**DATA EXCERPTS:**
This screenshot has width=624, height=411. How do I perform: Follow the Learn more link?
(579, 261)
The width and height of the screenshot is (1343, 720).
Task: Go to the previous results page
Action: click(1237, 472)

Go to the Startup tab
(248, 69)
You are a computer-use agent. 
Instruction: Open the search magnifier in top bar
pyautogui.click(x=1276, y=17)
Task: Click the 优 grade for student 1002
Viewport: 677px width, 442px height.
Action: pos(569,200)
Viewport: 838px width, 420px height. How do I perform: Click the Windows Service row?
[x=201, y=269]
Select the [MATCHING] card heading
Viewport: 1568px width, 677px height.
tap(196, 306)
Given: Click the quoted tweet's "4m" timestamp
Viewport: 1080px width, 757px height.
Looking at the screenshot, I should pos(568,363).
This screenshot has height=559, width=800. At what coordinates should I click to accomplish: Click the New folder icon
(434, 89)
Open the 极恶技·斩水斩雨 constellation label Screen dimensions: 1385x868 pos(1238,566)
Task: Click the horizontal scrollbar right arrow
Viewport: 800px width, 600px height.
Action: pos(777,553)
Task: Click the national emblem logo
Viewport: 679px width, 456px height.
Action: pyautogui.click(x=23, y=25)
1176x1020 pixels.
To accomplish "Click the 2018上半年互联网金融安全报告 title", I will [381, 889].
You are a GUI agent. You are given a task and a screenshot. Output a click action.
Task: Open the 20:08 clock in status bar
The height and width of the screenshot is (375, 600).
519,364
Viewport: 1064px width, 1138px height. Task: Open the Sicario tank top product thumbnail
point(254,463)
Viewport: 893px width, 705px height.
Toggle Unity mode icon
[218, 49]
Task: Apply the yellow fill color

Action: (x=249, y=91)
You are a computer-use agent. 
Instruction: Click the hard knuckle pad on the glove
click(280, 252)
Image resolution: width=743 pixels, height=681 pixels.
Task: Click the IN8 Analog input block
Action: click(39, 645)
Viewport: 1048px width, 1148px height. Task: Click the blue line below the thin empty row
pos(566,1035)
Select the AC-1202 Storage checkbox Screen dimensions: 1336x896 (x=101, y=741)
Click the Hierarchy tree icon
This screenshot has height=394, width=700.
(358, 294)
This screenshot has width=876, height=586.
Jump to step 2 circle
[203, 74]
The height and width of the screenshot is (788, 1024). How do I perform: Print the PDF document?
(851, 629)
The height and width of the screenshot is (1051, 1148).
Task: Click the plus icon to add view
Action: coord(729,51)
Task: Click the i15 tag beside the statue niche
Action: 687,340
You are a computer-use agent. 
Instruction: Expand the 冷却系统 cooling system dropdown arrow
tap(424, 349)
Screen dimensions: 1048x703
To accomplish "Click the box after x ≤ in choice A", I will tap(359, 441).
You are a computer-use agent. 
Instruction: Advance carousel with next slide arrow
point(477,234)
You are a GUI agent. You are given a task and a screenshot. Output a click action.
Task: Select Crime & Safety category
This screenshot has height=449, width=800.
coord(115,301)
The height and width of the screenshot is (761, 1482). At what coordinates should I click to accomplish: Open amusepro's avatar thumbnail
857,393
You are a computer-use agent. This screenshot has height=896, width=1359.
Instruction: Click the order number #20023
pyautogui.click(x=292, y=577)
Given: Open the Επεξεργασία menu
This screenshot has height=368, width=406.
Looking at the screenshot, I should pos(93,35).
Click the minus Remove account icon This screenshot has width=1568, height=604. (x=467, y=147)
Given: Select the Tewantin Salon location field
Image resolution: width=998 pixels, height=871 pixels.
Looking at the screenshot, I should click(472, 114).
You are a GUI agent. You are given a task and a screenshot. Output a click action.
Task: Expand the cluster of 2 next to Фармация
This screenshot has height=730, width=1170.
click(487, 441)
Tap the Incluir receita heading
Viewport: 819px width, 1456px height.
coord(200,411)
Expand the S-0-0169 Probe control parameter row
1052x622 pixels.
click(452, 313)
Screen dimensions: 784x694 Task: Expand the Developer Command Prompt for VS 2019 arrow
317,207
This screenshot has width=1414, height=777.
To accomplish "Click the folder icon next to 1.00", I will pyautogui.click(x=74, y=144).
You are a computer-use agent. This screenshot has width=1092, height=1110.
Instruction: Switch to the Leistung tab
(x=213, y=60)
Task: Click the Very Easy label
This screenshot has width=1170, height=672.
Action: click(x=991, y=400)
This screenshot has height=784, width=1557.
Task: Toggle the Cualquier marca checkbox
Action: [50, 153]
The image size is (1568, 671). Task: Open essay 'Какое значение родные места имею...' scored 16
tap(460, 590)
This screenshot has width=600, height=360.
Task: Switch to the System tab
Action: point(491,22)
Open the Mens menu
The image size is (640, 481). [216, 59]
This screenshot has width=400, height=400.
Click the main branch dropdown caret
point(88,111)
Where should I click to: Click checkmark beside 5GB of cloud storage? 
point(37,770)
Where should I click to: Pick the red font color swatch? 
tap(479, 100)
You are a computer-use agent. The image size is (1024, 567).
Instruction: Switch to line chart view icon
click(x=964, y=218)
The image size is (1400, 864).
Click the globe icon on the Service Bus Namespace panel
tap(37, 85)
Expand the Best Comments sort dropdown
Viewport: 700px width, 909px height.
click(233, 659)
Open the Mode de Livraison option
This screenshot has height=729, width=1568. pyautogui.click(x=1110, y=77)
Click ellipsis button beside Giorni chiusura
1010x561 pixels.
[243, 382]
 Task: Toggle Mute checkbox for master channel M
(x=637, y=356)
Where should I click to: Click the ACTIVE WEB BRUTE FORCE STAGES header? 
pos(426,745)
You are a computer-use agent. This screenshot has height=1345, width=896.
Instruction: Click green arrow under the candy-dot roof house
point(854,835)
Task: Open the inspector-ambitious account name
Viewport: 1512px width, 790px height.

**YOUR ASSIGNMENT:**
Could you show every line of the listing that holds the string "will"?

**EXERCISE RESPONSE:**
To accomplish "Click the 2018上半年互联网金融安全报告 title", I will [381, 889].
To accomplish "Click the box after x ≤ in choice A", I will tap(359, 441).
To accomplish "Click the folder icon next to 1.00", I will pyautogui.click(x=74, y=144).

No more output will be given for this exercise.